TEXTE CITÉ:
● ● ● ● ●

« Un espace, une route, peut être aussi animé qu’un visage »

Quel privilège de rencontrer un(e) artiste et de pouvoir entrevoir les forces (éducation, créativité, choix, etc.) qui l’animent, puissantes en elles-mêmes, mais créant toujours un équilibre délicat, duquel jaillit de la beauté. La beauté de Caroline Lessire, jeune photographe et réalisatrice belge, est souvent convulsive. Tantôt portraitiste, tantôt paysagiste, elle nous emmène à la rencontre des tensions de la vie. Dans ses images, il y a tout à la fois du trivial et du sublime, de la solitude et de la joie. Pour aller à la rencontre de cet entre-deux fertile, bien sûr, il faut prendre la route – notamment de la Chine, des Etats-Unis, du Mexique, pour ce qui la concerne. Nous avons confié à Caroline le « Trajet photographique » du numéro 2 de Roaditude, et vous proposons, ici, de faire plus ample connaissance avec elle.

Roaditude – Caroline Lessire : portrait, voyage,… Quelle photographe êtes-vous, et quel a été votre parcours ?
Caroline Lessire – Lorsque l’on me pose cette question, je réponds souvent que la vie a mis la photographie sur mon chemin, mais c’est évidemment un peu simpliste. C’est une histoire d’évidence associée à de la ténacité et du travail. Beaucoup. Mon premier appareil photo appartenait à ma tante et m’a été transmis par mon grand-père.

Visionnaire, comme j’étais curieuse de tout et pouvais m’extasier 15 minutes sur une tulipe ou une abeille, il s’est dit que ça devait être pour moi. J’ai commencé à travailler assez jeune, et chaque expérience a été utile pour affiner ma voie. Savoir ce que je voulais, et ce que je ne voulais pas. Mes boulots m’avaient fait prendre conscience que les carcans 9-17 n’étaient pas pour moi, ni les trajets répétitifs maison-boulot dont je cherchais à échapper en prenant des itinéraires différents. Arrivée à Bruxelles à 17 ans, ce fut la magie de la rencontre avec toute cette sphère culturelle moins accessible à Namur. Concerts, théâtre, cinéma en V.O., je prestais mes heures à l’école avant d’aller découvrir Debord et Cie avec des amis. J’avais aussi rencontré un vieux photographe qui m’a appris à développer. On faisait ça après les cours, dans un petit labo de fortune installé dans sa vieille maison.

D’un point de vue académique j’ai étudié deux ans le journalisme, avant de passer les examens à l’INSAS pour étudier le montage cinéma, une autre passion. Ce ne fut pas simple, dans la famille jamais personne n’avait pris la voie artistique et le diplôme universitaire était valorisé, mais je n’ai jamais regretté ce choix. La première année était à l’analogique, on montait sur pellicule avec feu ces bonnes vieilles Steinbeck, superbe apprentissage qui permet de réaliser l’importance de l’image unique dans le rythme, ce qui est moins évident lorsque l’on commence sur du tout digital. C’est aussi une belle leçon de cinéma d’imaginer tous ces grands chefs-d’œuvre réalisés de la sorte. Ce sont aussi les années où j’ai le moins photographié, sans doute le fait de penser images en mouvement éloigne de l’image fixe.

● ● ● ● ●

Extrait d’un jeu de données:
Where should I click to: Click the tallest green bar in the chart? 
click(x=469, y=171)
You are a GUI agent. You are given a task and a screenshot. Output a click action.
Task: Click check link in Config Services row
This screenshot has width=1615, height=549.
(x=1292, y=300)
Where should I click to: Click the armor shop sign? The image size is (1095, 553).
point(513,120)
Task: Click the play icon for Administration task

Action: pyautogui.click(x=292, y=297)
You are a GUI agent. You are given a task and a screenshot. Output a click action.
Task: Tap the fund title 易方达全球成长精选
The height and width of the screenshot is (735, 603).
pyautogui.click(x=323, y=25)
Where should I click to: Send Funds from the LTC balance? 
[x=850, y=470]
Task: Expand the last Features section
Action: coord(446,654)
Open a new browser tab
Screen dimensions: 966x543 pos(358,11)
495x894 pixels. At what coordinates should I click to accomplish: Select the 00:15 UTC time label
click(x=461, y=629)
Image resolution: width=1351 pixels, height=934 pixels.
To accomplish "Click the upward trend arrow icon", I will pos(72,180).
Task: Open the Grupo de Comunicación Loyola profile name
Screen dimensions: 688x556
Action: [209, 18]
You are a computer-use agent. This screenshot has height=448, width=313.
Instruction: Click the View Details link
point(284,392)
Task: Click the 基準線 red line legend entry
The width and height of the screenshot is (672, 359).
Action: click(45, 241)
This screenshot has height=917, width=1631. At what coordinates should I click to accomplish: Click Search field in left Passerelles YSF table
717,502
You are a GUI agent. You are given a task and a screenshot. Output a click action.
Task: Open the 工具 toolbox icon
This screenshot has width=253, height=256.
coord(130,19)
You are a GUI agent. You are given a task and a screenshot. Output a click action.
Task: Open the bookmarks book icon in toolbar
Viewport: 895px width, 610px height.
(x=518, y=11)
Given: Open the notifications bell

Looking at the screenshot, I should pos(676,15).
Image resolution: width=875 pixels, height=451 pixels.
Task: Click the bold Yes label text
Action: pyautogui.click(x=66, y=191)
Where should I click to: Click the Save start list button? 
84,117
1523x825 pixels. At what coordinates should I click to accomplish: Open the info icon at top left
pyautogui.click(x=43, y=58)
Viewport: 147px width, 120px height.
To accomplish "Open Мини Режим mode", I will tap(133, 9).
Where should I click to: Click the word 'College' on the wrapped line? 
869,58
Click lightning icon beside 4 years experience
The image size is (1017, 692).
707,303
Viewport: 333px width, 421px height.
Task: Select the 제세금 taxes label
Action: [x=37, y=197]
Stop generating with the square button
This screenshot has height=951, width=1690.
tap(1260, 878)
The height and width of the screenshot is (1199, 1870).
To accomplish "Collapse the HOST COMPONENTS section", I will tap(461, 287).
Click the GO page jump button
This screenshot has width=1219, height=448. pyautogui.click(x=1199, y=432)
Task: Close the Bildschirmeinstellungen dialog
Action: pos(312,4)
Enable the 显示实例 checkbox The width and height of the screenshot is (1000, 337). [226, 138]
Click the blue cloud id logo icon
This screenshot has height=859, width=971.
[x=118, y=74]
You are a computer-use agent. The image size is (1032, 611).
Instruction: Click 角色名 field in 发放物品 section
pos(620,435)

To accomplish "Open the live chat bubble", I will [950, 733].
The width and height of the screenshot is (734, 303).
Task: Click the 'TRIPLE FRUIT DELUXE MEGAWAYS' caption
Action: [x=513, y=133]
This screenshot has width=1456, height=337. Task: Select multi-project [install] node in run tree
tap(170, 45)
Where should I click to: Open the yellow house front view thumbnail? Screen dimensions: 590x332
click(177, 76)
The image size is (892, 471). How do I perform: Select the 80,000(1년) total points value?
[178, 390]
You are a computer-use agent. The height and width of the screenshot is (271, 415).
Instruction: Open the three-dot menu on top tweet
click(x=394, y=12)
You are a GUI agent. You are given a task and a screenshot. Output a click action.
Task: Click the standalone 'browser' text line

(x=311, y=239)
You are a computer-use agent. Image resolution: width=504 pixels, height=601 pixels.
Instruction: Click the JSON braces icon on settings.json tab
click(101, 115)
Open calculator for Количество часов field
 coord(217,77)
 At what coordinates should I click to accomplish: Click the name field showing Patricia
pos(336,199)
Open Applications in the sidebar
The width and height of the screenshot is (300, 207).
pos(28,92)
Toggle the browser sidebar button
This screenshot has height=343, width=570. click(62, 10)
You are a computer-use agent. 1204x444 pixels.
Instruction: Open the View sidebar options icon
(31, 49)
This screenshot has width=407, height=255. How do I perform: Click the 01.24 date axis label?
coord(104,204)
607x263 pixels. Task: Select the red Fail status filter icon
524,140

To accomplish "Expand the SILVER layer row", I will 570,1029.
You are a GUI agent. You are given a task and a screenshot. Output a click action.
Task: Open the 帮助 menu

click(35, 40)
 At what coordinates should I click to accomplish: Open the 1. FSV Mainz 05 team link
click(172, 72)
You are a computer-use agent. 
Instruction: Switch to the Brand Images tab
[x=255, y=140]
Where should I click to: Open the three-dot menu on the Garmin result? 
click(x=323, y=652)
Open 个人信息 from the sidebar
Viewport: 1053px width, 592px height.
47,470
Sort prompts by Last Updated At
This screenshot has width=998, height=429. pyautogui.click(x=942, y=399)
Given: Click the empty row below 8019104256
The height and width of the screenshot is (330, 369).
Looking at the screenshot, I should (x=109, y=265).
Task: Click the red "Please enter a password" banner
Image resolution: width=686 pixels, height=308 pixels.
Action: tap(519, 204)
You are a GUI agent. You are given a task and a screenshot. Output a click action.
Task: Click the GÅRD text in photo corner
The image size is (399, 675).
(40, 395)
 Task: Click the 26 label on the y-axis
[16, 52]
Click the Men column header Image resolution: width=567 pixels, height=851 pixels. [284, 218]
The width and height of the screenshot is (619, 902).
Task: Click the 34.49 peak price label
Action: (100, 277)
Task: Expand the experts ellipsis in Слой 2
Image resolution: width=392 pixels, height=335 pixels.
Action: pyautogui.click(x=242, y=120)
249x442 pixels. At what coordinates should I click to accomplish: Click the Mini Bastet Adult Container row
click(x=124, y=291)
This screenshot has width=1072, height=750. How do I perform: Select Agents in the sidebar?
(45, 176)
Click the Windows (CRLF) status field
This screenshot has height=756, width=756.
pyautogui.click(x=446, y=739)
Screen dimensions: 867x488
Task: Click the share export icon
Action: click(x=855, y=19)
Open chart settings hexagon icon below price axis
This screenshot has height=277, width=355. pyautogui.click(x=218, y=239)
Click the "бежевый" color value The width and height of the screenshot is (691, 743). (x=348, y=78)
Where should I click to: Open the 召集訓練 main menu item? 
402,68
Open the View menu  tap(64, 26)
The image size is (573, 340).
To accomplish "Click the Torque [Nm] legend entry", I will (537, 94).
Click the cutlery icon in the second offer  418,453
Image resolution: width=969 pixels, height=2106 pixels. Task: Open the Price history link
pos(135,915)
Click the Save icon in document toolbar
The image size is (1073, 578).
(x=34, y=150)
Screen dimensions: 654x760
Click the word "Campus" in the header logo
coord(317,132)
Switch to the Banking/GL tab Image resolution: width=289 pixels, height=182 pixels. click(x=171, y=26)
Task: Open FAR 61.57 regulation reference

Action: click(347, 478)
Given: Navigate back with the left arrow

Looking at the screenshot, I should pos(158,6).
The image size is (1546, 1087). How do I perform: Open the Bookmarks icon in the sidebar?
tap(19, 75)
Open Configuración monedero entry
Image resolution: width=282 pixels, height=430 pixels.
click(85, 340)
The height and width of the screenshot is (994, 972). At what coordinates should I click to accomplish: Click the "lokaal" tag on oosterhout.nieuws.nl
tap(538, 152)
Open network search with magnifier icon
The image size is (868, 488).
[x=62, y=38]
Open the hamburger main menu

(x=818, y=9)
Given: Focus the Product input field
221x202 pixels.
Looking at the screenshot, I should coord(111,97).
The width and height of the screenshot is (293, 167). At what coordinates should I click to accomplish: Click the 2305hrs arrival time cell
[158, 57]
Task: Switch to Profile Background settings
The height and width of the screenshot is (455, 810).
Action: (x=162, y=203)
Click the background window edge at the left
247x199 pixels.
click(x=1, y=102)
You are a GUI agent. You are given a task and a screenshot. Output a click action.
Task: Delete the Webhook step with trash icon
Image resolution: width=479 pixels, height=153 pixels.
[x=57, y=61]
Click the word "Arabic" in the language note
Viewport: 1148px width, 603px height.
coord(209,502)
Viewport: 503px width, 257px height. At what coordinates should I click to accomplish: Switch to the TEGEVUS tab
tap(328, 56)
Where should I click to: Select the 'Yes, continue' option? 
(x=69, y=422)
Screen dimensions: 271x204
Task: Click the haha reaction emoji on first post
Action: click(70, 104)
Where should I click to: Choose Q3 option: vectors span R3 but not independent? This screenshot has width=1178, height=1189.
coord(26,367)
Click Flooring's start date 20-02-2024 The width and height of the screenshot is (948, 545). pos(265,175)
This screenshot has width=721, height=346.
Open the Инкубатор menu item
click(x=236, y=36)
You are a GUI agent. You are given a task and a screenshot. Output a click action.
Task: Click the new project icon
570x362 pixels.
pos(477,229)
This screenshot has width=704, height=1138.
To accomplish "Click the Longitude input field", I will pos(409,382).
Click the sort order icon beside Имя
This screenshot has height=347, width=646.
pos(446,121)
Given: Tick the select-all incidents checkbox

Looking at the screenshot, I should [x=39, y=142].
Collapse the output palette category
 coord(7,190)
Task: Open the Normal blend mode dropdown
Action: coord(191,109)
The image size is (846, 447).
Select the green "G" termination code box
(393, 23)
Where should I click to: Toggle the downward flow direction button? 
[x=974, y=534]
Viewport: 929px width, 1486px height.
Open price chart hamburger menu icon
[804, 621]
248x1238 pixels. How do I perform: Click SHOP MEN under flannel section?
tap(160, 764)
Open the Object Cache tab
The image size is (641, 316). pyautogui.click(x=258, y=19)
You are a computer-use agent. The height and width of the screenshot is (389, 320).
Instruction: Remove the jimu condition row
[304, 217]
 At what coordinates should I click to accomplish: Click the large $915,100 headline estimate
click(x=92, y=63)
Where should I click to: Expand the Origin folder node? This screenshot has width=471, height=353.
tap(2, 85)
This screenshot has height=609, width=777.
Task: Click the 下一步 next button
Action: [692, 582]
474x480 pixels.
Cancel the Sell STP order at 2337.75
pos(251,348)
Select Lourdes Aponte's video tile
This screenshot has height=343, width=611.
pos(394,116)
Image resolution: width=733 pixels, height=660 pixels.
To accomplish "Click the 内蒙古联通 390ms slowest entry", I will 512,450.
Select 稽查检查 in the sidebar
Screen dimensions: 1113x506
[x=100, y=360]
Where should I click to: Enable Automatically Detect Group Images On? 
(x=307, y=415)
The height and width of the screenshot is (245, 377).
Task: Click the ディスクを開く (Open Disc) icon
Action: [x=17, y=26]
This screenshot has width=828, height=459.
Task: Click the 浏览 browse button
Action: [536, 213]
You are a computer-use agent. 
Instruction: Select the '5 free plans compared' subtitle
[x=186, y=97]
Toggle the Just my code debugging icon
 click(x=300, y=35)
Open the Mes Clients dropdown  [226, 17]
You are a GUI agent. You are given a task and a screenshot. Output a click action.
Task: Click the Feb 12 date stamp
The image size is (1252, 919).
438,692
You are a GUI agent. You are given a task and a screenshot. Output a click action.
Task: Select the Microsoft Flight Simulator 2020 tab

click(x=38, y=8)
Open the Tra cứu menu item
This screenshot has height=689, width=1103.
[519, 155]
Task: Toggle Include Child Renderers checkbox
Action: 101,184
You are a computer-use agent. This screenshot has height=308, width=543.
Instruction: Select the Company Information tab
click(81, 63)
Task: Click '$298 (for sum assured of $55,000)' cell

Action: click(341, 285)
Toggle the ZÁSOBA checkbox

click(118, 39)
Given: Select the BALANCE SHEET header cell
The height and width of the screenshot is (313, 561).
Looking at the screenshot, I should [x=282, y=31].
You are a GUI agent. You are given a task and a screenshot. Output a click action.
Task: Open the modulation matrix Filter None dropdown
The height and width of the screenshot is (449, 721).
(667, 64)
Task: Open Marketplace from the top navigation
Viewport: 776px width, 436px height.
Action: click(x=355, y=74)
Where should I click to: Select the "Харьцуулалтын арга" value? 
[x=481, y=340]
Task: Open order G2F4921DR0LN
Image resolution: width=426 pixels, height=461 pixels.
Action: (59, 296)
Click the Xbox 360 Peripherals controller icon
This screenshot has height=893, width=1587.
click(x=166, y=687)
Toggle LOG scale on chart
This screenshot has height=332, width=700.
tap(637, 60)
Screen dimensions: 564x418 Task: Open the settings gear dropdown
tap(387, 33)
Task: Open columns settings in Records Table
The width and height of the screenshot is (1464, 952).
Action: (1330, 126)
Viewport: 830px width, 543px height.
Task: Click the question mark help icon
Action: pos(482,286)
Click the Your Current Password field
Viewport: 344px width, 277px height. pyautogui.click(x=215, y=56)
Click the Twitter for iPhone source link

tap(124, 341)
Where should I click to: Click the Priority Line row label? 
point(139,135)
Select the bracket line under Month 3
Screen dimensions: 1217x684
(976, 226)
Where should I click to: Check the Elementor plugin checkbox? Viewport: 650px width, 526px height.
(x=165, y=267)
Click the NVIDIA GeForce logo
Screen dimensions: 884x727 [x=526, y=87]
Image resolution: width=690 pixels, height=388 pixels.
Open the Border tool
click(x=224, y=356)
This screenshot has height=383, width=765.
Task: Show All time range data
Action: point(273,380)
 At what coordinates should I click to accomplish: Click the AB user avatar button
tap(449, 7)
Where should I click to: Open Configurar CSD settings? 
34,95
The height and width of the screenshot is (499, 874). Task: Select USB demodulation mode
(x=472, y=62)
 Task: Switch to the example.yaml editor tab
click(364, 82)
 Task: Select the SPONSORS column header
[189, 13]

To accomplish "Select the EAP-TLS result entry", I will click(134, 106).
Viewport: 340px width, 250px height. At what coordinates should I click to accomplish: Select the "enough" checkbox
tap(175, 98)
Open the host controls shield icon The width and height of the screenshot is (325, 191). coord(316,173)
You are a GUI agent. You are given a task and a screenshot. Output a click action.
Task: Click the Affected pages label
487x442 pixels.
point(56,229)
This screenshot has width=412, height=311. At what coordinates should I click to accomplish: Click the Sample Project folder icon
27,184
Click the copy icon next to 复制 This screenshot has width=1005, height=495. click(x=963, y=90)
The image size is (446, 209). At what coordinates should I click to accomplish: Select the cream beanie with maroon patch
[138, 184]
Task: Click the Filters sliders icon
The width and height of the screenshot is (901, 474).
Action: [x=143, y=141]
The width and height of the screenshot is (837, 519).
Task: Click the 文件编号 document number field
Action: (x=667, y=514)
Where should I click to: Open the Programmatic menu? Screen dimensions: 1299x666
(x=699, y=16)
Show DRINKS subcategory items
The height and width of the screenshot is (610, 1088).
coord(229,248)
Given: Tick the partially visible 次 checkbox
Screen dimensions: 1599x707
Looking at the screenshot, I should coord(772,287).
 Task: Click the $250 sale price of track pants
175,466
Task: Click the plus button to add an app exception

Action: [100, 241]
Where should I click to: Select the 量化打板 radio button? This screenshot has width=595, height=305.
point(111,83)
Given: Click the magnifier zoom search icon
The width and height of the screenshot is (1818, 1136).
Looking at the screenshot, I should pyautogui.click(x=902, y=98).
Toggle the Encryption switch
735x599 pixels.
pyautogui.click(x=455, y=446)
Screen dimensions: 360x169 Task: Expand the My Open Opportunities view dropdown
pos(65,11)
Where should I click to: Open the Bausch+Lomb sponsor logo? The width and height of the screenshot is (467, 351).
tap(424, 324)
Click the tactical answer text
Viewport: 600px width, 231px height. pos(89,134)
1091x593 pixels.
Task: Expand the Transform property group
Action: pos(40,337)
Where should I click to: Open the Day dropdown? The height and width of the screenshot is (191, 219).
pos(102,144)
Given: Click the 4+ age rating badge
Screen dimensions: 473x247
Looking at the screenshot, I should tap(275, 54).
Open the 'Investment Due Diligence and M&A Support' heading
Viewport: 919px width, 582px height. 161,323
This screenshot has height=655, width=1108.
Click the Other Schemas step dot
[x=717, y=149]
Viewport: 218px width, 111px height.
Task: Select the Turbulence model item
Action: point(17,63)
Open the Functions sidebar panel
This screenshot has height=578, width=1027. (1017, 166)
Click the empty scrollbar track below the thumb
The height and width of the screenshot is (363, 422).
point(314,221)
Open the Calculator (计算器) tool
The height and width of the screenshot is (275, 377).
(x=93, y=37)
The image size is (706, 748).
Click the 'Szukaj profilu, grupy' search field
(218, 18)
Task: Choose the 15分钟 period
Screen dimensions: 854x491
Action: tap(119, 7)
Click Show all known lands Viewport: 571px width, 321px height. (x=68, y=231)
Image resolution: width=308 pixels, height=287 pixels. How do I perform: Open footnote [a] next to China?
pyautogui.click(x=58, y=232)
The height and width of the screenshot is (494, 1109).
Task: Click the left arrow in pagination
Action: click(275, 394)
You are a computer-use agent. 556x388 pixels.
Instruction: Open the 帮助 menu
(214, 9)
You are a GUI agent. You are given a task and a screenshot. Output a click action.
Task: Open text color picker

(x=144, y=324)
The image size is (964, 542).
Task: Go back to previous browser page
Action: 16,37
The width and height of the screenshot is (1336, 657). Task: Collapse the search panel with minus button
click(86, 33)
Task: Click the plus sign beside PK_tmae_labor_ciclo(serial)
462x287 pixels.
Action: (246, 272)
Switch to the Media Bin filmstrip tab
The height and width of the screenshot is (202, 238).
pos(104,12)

● ● ● ● ●

CONSIGNE:
Reformulez sous forme de liste à puces le paragraphe de l’entretien qui commence par « D’un point de vue académique », en gardant ses faits essentiels.

RÉSULTAT ATTENDU:
- Deux ans d’études de journalisme, puis les examens d’entrée à l’INSAS pour étudier le montage cinéma, une autre passion.
- Un choix difficile, car personne dans la famille n’avait pris la voie artistique et le diplôme universitaire y était valorisé. Elle ne l’a pourtant jamais regretté.
- Une première année en analogique, avec un montage sur pellicule sur des Steinbeck. Cet apprentissage fait saisir l’importance de l’image unique dans le rythme, ce qui est moins évident quand on commence en tout numérique.
- Une belle leçon de cinéma : imaginer tous les grands chefs-d’œuvre réalisés de cette façon.
- Les années où elle a le moins photographié, sans doute parce que penser en images en mouvement éloigne de l’image fixe.